» EXERCISE PROMPT: Print the records below word for word, omitting the pictures.

» DATA SHOWN:
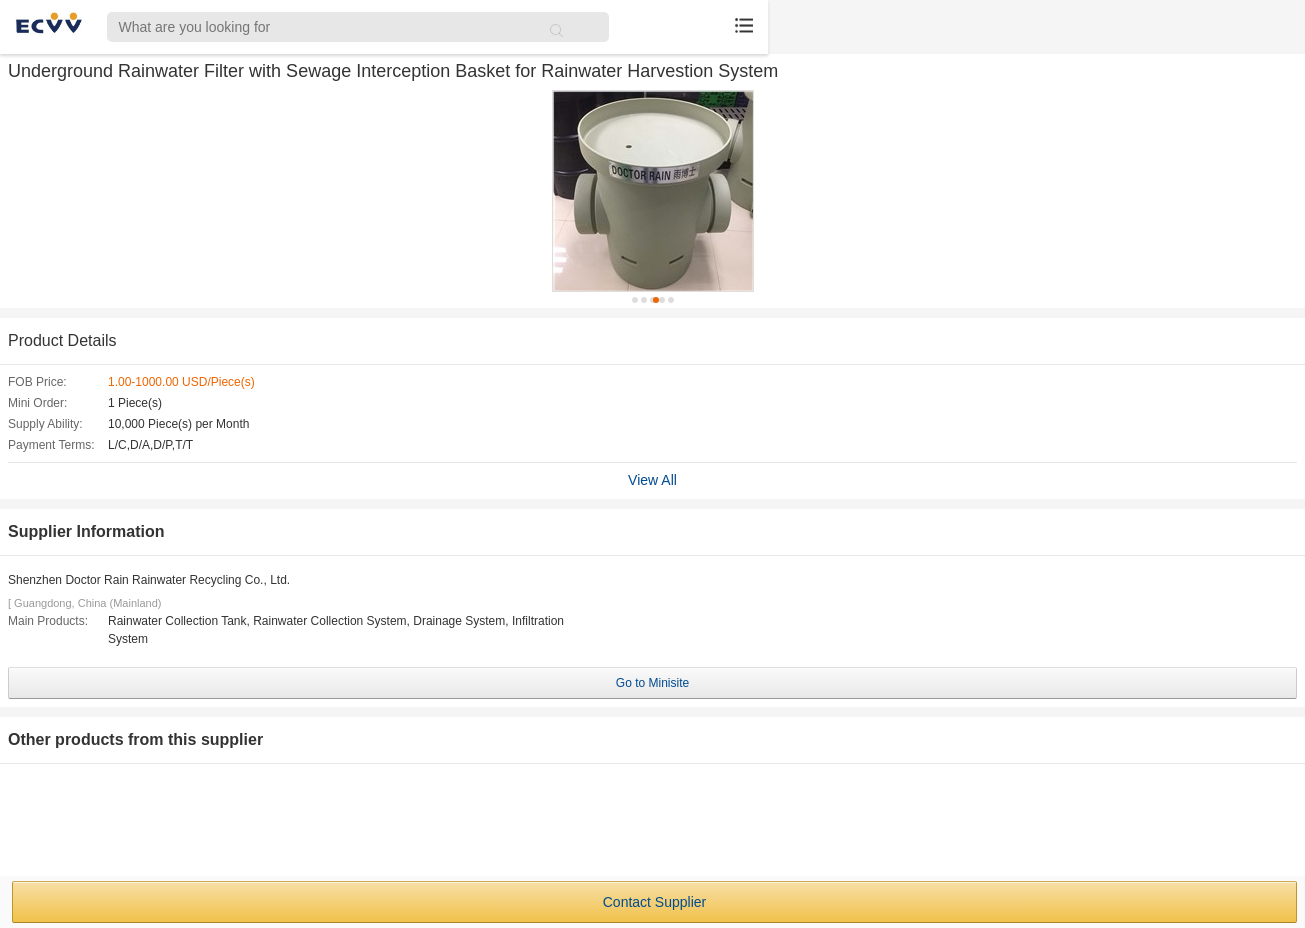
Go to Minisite (652, 683)
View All (652, 480)
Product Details (62, 340)
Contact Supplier (655, 902)
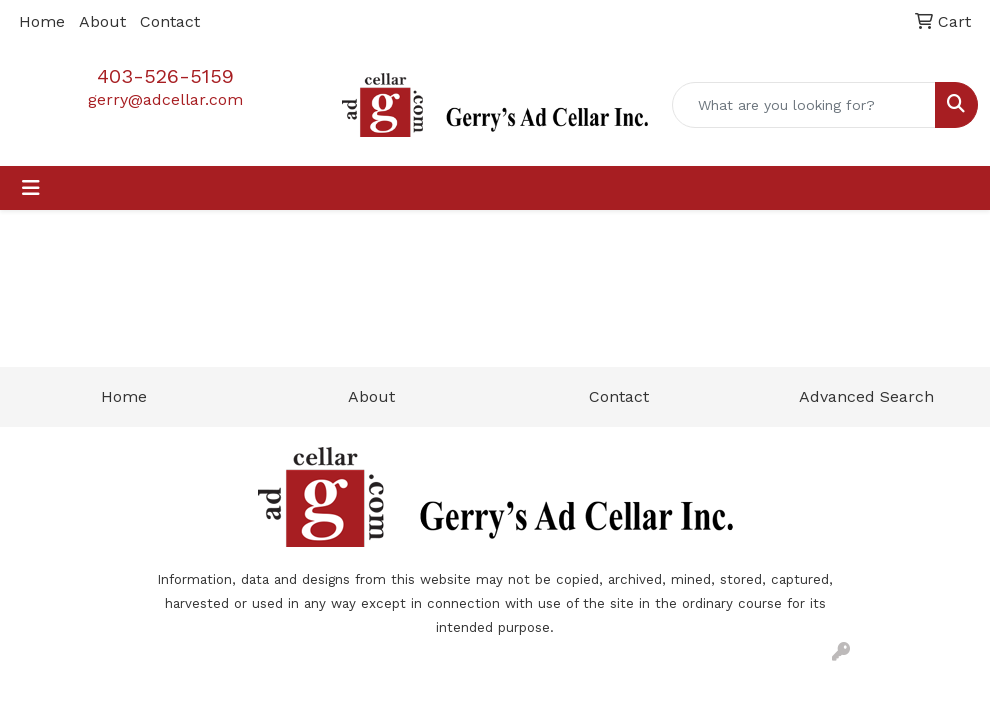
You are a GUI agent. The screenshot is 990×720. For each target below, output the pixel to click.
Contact (170, 21)
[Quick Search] (804, 105)
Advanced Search (866, 396)
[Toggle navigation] (31, 188)
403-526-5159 (165, 76)
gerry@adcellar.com (165, 99)
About (102, 21)
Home (42, 21)
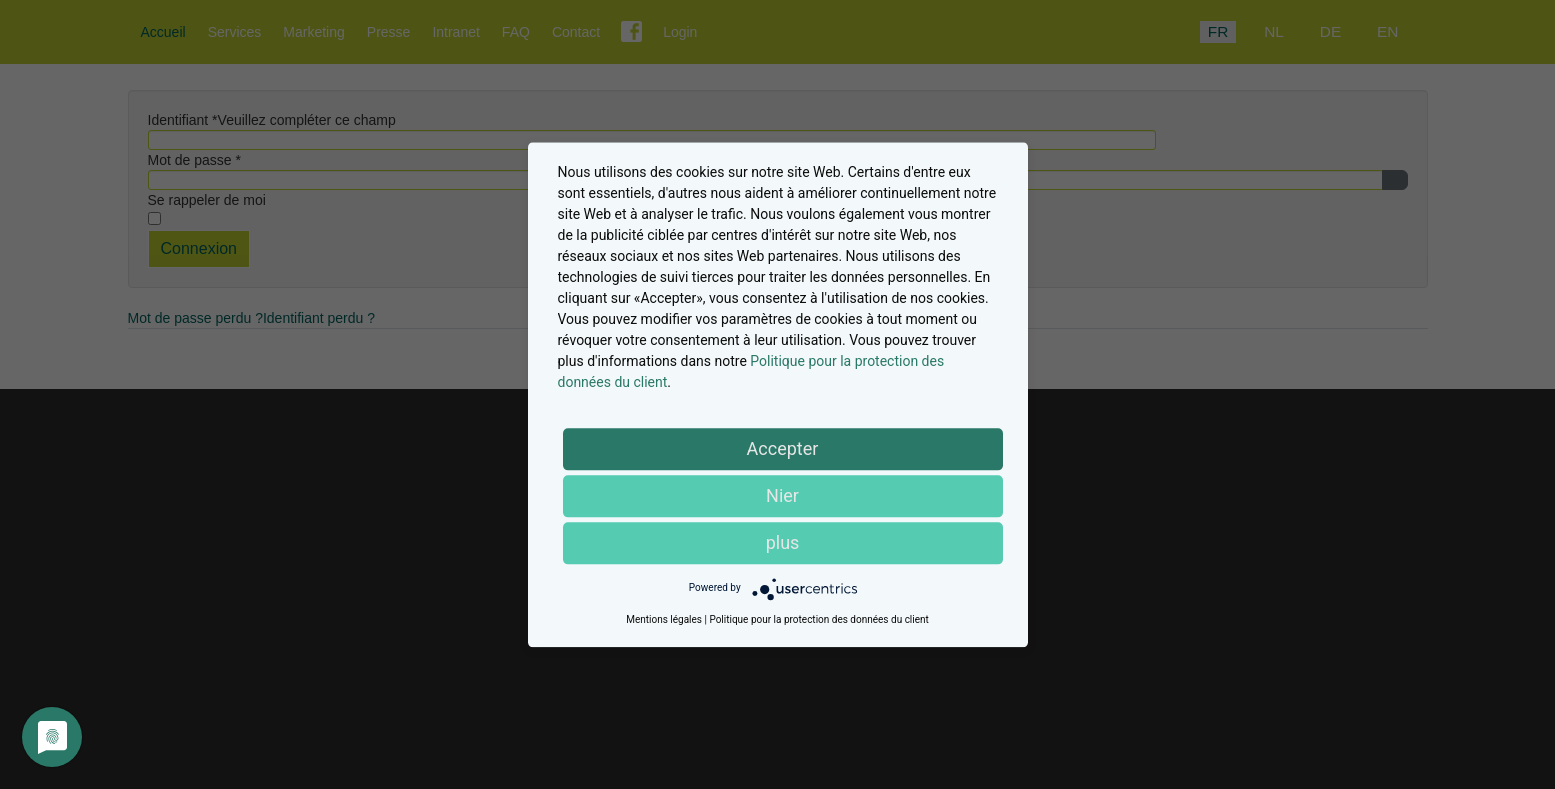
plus (783, 542)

» EXERCISE OUTPUT:
Go to Minisite (652, 683)
View All (652, 480)
Product Details (62, 340)
Contact Supplier (655, 902)
You are a GUI agent. The screenshot is 990×720. For each target below, output the pixel to click.
Contact (170, 21)
[Quick Search] (804, 105)
Advanced Search (866, 396)
[Toggle navigation] (31, 188)
403-526-5159 (165, 76)
gerry@adcellar.com (165, 99)
About (102, 21)
Home (42, 21)
plus (783, 542)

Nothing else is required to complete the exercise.